I was recently flicking through some Top 50 Irish albums compiled by an Irish radio guy for Red Bull’s Music Academy. Now I know next to nothing about Irish music but the draw of a list, another list—any lists about?—can be too much to resist. To anything but my amazement I knew about three names in the fifty, but one name did stand-out as something that might be electronic. Two days later said this stand-out name arrived in the post. PolyDROID is a Dublin based electronic music artist who has followed L’Avenir as the second musician to release on a new Barcelona based label: Cold Beats.

Dublin’s Brian O Malley is a synth obsessive who describes his sound as an “Electronic Tonic to quench your synth thirsts.” I’m not too sure about the website quote, but his debut Machines of Pure and Loving Grace is a breath of fresh analogue air. With his arsenal of vintage Roland, Sequential Circuits and Korg synthesizers Malley has developed a wonderfully warm and engaging sound. The Irish man blends styles, utilising moments of Electro with soundtrack sentiment to produce rich and textured tracks. The compuphonic plinks and plonks of Bochum Welt are married with the haunting chords of John Carpenter. Tracks like “Ode to an Android” are pure Blade Runner opening credits and truly breathtaking. O Malley paints in delicate hues. Fragile bars sweeping across cold sci-fi skyline bolstered by vocodors and snapping Electro beats for “You are Transparent.” An incredible first entry from the Irishman.
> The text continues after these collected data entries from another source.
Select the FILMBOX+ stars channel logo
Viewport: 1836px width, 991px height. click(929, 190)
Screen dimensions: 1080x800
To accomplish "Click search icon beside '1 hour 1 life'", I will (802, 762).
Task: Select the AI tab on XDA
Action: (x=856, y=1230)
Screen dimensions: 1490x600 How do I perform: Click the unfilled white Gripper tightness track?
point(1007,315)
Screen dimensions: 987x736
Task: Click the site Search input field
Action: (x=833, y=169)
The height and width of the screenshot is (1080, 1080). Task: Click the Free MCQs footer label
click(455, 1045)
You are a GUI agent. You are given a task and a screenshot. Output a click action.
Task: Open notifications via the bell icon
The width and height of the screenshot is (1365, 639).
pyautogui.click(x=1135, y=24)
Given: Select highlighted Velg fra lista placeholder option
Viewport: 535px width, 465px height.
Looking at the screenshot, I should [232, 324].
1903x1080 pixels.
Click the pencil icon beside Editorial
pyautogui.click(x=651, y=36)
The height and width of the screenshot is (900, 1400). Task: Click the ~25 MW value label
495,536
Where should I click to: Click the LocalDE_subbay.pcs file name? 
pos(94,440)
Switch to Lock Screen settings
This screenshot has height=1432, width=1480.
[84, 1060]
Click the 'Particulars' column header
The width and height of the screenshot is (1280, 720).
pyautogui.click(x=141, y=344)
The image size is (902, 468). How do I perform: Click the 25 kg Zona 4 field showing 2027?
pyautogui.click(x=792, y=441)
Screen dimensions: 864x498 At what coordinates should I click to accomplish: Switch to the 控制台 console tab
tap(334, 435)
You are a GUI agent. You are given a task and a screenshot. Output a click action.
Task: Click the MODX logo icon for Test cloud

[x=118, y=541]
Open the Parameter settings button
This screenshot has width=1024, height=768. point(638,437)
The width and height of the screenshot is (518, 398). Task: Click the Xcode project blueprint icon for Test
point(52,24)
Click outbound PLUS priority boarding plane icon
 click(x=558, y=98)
Before PolyDROID Cold Beats set their label on the synthesizer sea with L’Avenir. Curiously, inspecting the CD, Jason Sloan comes from the same equipment fetishist line as PolyDROID; a litany of desirable music machines being employed to create The Wait. Yet, the US artist and the Irishman’s sound are quite different. A colder wind curls through L’Avenir’s chords, Synth Wave being the style explored. From the beginning beats and synths coil around hollowed vocals. Immediate comparisons would come from the Wierd Records camp and artists like Martial Canterel or Automelodi. Vocals are central, emotion stripped to the extent that sadness is all pervasive, tracks like “Breathe” and the “The Day Is Over” aching with an almost beatless sorrow. Other tracks have that quickened Minimal Synth pace, “And Over Again” cracking with mechanical percussion whilst “In The Distance” clatters with a cacophony of beats. From start to finish L’Avenir has created dark and compelling tracks, works of eclipsed electronics with a remoulded New Wave slant.

It’s great to discover new artists. I’m always looking out for new labels and musicians, but usually under my own steam. L’Avenir and PolyDROID arrived almost surreptitiously, and I’m glad they did. Two excellent albums from two talented men. I’m especially pleased to see a new Irish artist enter the burgeoning scene on the Emerald Isle and hope to catch a live set from him in Dublin some time soon. Likewise, L’Avenir is a new name for the Synth Wave scene with his moody lyrics and heartfelt melodies . Only thing missing, vinyl. Hard for a new imprint to start off in wax but it would be great to see both albums available as LPs in the future.

Machines of Pure and Loving Grace and The Wait are available on Cold Beats.